Wallingford residents are disgusted about the graffiti spray paint disfiguring the town’s recently renovated basketball courts. Vandals sprayed the court surface, hoop backboards, park entrance sign, and sides of the Recreation Department utility building. They also burned and melted the rubber coating on both picnic tables. Cost for the freshly completed renovation project came to nearly $4,000. The town has not yet replaced the hoop backboards, a project that will require an additional $1,000. The town is still concerned about a recent blue paint spill on the footbridge connecting the recreation fields to the Stone Meadow Park.
Keeping the lights on
A 7,700-panel solar array is taking shape on the former Rutland City 9.5-acre landfill, in a project that is believed to be the first U.S. construction utilizing a brownfield site for a solar storage project and the first self-contained micro-grid powered solely by solar energy.

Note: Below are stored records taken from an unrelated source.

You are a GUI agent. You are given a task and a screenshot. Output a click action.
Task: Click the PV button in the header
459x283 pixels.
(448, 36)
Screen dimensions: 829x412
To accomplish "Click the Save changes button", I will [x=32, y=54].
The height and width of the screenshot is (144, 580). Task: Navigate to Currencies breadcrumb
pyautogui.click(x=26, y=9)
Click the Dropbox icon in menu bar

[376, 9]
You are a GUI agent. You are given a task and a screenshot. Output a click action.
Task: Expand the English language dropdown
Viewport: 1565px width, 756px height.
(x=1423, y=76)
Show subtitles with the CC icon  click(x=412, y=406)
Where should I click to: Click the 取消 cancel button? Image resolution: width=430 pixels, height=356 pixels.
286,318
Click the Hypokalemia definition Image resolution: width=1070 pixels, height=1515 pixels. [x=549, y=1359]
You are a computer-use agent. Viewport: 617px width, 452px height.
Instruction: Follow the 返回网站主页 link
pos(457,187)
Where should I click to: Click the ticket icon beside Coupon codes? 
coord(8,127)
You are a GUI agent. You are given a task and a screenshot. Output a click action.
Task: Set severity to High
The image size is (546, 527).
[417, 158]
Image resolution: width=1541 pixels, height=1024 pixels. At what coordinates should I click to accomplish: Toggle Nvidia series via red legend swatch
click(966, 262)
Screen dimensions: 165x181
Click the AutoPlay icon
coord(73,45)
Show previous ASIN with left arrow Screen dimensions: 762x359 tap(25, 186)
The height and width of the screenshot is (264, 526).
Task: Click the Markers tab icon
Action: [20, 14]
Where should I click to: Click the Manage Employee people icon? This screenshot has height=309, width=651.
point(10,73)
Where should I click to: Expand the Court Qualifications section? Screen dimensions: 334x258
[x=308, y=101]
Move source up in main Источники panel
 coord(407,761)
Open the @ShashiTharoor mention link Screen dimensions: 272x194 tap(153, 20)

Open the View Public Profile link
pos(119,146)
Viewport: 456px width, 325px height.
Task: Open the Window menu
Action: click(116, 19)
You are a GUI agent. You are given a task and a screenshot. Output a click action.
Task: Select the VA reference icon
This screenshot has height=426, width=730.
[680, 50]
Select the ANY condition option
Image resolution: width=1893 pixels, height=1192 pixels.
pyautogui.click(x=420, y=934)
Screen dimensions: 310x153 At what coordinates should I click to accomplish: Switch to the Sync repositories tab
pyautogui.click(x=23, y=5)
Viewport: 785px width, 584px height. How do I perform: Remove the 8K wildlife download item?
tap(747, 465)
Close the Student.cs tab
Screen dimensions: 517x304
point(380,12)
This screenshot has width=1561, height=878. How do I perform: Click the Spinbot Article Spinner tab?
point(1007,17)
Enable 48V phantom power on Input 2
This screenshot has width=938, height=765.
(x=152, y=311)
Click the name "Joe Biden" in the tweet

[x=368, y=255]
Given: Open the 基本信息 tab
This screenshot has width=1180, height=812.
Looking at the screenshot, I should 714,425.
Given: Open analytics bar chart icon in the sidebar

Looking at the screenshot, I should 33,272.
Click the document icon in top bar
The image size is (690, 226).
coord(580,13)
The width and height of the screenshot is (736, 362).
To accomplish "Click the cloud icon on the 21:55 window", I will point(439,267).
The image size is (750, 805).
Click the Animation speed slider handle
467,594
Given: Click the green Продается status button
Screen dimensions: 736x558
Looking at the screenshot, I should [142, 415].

Power generated at the Stafford Hill Solar Farm will link to Rutland High School, the city’s designated emergency shelter, assuring uninterrupted power to the shelter in powerful storms. Stored energy will also meet peak electricity demand when less sunshine is available.
Officials at GMP expect the project to be completed by year’s end.
Project cost for solar and storage components is about $10 million, much of it funded by the U.S. Department of Energy and the state’s Clean Energy Development Fund. South Burlington-based Dynapower will supply the batteries; White River Junction-based groSolar will provide the panels.
Removing the ban
Open Door Mission director Sharon Russell and West Ridge Center for Addiction Recovery have come to an agreement to deal with unruly ODM clients. Russell has the support of the center and can call it to remove those clients who cause disturbances at her facility.
Lani’s weekly picks
Sunday, August 24–Rutland County Humane Society hosts the Dog Days of Summer Pool Party at White Pool in Rutland to raise funds for Rutland County’s homeless animals. The free swim and games are for dogs only, including fastest doggy paddle and a jumping contest. 1 to 3 p.m. 483-9171.
Sunday, August 24–Evelyn’s Fund Benefit Concert in Main Street Park raises funds for Evelyn’s Fund Scholarship Program. 7 to 9 p.m.
Sunday-Monday, August 24-25—Rutland Youth Theatre auditions for October production of “Stuart Little.” Sunday, 3 to 6 p.m. and Monday, 5:30 to 8:30 p.m.
Tuesday, August 26–E.T. won’t leave the Paramount Theatre screen until he makes his phone call home during the Solar Powered Summer Film Series. 7:30 p.m.